Speaker talks employability with Career Academy students

As employees age out of some local industries, employers are increasingly anxious to fill their positions with qualified new employees.

Workforce development efforts play an important role in increasing the pool of potential applicants and in ensuring applicants will best serve local businesses.

But generational differences sometimes lead to misunderstandings between employers and younger employees or job applicants.

Different communication habits, dress styles and life experiences lead to cultural gaps.

During a Career Planning Day event at the Golden Isles College & Career Academy, a local business owner offered some frank advice to high school students.

“The world that you live in right now is not the world that people who are employing you, who are employers out there, are used to and they don’t understand it,” said Cherise Cartwright, a commercial realtor and developer for Cartwright International Real Estate Services. “… I would like to let y’all know what employers are looking for.

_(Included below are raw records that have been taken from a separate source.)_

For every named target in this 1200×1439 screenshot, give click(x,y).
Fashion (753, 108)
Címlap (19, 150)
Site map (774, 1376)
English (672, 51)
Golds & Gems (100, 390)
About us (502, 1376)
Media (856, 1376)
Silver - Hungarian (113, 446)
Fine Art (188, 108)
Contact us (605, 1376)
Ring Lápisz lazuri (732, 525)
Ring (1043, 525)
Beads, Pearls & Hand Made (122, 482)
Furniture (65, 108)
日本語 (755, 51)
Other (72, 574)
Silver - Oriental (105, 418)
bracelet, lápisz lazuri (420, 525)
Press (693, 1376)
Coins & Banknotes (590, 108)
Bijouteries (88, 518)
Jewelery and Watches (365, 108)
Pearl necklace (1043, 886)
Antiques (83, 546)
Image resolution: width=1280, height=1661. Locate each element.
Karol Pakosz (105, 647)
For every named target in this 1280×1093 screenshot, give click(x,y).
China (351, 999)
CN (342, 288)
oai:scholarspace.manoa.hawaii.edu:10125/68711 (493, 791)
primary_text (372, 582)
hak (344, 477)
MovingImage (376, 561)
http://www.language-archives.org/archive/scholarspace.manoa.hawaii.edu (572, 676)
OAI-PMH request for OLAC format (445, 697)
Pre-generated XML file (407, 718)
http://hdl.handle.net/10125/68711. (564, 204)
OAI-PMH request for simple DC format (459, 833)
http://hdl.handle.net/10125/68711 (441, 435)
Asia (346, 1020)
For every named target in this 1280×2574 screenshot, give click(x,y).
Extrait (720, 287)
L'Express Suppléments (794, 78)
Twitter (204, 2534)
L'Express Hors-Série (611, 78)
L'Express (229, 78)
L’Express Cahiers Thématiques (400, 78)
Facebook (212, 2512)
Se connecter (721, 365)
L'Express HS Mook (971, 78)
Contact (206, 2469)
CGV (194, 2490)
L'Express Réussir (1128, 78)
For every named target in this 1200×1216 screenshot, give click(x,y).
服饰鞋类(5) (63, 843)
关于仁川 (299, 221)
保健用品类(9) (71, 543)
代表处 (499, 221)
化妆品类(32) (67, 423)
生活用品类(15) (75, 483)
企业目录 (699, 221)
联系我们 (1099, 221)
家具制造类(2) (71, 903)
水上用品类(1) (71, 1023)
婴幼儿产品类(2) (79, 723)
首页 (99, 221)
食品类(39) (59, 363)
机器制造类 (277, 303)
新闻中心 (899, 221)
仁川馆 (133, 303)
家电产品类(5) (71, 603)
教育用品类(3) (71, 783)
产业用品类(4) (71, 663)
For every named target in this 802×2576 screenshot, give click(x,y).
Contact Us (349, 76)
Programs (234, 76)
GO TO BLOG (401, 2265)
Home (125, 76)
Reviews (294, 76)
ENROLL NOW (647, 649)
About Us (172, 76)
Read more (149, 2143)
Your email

Good communication skills — that’s not texting shorthand; good dress code, something that doesn’t show your tattoos if you have any, something that is very conservative, doesn’t have offensive things written on it; and also being able to write and speak in complete full sentences.”

Valerie Williams, a career specialist at GICCA, works with the students on soft skills education and employability. She said students sometimes forget that being prepared for a job requires more than the hard skills needed in the field. Teamwork, positive attitudes, organization and more also matter a great deal in the working world, she said.

“Having speakers like (Cartwright) and local employers who can actually tell them what they’re looking for, we think that will benefit them a lot,” Williams said.

Cartwright, vice chair of the Career Academy Board, encouraged the students to think of job opportunities outside of the norm and to consider their options beyond a four-year college degree.

“There are a lot of trades right now and a lot of people here locally that are hiring, that need a good workforce,” she said. “And y’all can get jobs right out of high school if you just know what the market needs.”

She strongly urged each student to seek out a mentor who can guide them during these crucial years of their education and career planning.

“There are a lot of students out there in your age group that don’t really have mentors,” Cartwright said. “… If there’s something that you can do for yourself when you get home, it is find a mentor.”

She said mentors can also open doors that lead to jobs in fields students wish to work. They can also guide a student down a different path if initial plans fail to fit their career passion.

“You don’t want to think that you want to do something, not get a mentor in that field or not intern in that field, and all of a sudden, you’ve just wasted four years in college thinking you want to be an architect, but you really don’t want to be an architect,” Cartwright said. “You want to get into welding — that’s what you figured out at the end of it all.”

She suggested maintaining a social media presence that an employer will not find fault with, as most will check a job applicant’s social media accounts during the hiring process.

She also encouraged the students to communicate in a professional way on all platforms, including text messages.

Communication skills are vital to being an employable person, Cartwright told the students, and local employers have been dismayed by the different communication styles they see young people use.

Jeff Holland, a construction pathway teacher at GICCA, reminded the students that first impressions matter.

“Employers and adults judge you by the way you speak,” he said. “They judge you by the way you write. They judge you by the way you dress. They judge you by the way that you carry yourself, even your physical body language.”

Meeting employers’ expectations will increase a student’s chances of finding success in their chosen field, Cartwright added.

“Get to know what employers want,” she said. “And I think that’s what you’re going to learn here this semester at GICCA. You’re going to learn how to do those things. I’m just here to kind of reiterate that this is what employers locally are expecting from you.”

Career Planning Day was held last week.